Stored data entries
======

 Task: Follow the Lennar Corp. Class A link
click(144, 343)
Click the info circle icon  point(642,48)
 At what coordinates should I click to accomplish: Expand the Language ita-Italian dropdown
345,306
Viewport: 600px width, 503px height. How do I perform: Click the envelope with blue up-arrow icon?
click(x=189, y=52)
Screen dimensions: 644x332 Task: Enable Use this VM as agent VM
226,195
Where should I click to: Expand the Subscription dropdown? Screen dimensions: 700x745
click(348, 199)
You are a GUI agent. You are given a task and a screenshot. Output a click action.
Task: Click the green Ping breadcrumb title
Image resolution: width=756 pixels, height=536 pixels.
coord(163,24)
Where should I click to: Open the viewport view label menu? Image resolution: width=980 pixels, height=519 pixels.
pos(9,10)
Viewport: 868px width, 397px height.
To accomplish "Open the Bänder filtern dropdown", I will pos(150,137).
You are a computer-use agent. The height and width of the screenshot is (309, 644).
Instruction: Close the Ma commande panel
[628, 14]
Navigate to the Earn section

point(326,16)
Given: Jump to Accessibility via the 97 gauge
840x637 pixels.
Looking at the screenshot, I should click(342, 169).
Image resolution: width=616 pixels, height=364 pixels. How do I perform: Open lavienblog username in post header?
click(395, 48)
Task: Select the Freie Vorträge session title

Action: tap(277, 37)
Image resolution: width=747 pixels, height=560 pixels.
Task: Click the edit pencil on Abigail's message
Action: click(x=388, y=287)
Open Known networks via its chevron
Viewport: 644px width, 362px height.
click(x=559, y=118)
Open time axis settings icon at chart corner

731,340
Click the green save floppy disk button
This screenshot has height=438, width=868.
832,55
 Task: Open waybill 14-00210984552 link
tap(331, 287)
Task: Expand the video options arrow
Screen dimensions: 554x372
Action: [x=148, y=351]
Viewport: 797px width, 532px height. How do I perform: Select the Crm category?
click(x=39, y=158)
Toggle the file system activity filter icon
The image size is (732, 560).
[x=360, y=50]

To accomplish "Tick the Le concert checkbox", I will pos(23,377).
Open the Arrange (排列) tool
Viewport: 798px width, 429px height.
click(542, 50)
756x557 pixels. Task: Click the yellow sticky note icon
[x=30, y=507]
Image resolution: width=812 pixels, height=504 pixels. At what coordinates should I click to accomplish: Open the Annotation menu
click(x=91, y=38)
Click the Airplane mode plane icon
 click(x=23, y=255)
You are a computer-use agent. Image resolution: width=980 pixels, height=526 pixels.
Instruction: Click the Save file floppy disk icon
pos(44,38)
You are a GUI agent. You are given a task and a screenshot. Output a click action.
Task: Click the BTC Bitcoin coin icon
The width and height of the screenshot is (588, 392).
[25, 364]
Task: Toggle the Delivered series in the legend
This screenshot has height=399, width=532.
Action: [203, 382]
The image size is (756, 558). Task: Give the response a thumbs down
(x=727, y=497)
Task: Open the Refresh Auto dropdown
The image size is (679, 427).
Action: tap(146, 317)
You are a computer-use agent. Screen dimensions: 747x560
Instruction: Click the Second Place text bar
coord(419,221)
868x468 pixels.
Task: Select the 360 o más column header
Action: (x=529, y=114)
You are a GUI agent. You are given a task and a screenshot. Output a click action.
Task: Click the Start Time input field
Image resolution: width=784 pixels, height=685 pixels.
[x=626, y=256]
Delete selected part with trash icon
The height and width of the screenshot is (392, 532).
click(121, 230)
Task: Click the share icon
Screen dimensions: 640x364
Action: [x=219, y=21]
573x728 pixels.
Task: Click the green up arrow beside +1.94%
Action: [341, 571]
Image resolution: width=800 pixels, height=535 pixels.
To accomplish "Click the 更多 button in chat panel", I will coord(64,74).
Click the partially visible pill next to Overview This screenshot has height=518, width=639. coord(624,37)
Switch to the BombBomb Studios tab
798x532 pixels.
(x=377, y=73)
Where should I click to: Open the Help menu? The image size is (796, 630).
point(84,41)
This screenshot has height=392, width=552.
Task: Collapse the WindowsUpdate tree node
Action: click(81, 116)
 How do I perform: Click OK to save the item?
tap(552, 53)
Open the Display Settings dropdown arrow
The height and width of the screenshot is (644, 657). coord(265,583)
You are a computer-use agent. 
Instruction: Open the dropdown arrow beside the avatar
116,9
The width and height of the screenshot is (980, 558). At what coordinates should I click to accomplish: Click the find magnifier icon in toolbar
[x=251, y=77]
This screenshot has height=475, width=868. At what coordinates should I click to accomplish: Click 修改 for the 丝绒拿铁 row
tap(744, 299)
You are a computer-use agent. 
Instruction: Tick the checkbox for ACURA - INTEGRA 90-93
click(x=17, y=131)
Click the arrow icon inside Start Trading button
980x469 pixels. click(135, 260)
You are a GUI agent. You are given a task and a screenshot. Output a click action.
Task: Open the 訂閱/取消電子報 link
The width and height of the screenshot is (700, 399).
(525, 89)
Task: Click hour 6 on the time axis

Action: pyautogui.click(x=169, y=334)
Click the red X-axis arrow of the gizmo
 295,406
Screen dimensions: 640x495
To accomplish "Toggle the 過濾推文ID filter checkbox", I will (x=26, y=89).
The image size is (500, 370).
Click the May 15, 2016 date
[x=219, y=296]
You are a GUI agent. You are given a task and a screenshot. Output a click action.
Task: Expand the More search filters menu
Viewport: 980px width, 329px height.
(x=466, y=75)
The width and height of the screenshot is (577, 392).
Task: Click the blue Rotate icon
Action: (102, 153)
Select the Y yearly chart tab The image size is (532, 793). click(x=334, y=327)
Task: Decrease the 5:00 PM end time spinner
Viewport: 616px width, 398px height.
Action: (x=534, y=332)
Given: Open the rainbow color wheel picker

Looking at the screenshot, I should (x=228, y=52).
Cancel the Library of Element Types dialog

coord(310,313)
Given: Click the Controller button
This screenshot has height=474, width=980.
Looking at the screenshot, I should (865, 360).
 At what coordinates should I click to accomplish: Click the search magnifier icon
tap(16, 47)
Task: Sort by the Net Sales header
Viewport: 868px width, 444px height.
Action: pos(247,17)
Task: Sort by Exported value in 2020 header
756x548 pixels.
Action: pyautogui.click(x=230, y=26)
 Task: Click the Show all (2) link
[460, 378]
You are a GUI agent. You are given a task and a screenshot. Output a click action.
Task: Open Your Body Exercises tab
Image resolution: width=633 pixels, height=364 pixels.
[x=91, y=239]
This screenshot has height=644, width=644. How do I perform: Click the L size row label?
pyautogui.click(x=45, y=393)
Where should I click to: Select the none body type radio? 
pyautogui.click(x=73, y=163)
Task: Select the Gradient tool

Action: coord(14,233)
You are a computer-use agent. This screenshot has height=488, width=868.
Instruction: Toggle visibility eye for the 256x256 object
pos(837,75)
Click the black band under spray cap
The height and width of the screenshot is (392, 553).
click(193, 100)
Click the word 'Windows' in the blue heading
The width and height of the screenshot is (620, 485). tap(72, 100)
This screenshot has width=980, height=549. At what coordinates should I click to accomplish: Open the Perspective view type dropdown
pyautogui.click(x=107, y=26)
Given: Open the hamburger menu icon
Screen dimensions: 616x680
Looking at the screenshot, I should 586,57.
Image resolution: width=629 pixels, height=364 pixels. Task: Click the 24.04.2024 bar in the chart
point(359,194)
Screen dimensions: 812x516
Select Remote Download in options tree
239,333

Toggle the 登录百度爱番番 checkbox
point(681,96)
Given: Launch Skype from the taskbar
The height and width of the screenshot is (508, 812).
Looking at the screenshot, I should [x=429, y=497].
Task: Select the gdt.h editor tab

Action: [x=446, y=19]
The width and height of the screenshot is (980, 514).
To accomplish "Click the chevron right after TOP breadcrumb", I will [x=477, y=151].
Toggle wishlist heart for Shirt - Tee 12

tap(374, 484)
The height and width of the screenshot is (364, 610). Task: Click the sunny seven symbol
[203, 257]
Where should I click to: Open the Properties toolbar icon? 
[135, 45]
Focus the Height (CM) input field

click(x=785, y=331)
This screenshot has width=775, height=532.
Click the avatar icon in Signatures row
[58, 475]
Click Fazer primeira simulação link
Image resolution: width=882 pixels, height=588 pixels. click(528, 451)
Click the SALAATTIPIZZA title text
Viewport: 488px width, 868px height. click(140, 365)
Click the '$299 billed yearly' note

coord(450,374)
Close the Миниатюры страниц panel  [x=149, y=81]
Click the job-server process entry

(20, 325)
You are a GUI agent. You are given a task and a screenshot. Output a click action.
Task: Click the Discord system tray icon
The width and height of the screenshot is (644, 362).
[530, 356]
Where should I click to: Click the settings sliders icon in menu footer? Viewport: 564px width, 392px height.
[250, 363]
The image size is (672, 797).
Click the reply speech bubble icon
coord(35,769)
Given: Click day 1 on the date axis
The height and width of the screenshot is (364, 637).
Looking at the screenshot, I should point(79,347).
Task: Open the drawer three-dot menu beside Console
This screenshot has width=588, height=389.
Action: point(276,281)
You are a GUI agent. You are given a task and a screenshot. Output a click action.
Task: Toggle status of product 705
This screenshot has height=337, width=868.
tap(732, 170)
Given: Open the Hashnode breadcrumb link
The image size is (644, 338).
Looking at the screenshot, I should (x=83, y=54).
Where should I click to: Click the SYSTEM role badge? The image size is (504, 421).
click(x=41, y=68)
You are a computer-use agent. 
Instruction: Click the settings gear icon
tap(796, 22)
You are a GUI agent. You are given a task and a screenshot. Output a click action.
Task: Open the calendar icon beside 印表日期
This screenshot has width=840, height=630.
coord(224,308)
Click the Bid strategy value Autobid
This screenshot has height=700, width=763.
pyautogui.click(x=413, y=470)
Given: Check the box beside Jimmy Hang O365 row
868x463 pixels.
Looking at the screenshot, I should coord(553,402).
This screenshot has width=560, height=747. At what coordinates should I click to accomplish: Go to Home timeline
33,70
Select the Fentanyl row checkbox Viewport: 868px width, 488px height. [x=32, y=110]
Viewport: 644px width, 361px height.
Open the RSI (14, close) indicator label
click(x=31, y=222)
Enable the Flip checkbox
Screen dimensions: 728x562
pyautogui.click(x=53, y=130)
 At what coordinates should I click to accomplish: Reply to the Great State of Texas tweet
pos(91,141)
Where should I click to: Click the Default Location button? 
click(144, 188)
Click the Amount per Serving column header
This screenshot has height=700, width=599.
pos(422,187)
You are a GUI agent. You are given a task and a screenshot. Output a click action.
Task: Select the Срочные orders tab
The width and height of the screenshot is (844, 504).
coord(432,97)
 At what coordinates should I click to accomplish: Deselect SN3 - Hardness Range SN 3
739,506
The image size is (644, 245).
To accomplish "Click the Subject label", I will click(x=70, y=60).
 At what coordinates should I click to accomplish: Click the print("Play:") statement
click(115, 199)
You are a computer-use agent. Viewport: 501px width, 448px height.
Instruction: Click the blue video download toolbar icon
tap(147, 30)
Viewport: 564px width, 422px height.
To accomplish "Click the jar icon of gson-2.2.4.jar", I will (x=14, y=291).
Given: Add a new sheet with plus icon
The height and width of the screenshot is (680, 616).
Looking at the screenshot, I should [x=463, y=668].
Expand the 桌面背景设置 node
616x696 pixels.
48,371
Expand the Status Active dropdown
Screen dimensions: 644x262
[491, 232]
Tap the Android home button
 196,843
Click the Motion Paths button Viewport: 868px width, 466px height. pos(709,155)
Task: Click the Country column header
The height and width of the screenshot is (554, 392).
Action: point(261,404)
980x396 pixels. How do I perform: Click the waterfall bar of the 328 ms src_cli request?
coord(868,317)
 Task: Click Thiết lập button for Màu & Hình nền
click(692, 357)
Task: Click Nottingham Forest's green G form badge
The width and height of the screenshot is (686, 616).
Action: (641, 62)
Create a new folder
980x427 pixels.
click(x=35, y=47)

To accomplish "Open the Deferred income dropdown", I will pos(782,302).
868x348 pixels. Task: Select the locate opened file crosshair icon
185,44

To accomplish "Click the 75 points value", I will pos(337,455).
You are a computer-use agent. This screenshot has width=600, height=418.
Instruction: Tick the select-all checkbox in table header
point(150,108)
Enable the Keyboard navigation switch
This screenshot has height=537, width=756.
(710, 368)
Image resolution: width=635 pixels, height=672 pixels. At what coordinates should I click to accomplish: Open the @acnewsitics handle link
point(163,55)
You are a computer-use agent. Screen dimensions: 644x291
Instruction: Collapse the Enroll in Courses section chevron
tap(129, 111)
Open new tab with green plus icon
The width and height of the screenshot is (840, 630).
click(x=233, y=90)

======

▸ Action item: Write down, word for word, the lines above from the one containing "Task: Open the Refresh Auto dropdown" through the one containing "Task: Click the share icon", both ends included.

▸ Solution to this task:
Task: Open the Refresh Auto dropdown
The image size is (679, 427).
Action: tap(146, 317)
You are a computer-use agent. Screen dimensions: 747x560
Instruction: Click the Second Place text bar
coord(419,221)
868x468 pixels.
Task: Select the 360 o más column header
Action: (x=529, y=114)
You are a GUI agent. You are given a task and a screenshot. Output a click action.
Task: Click the Start Time input field
Image resolution: width=784 pixels, height=685 pixels.
[x=626, y=256]
Delete selected part with trash icon
The height and width of the screenshot is (392, 532).
click(121, 230)
Task: Click the share icon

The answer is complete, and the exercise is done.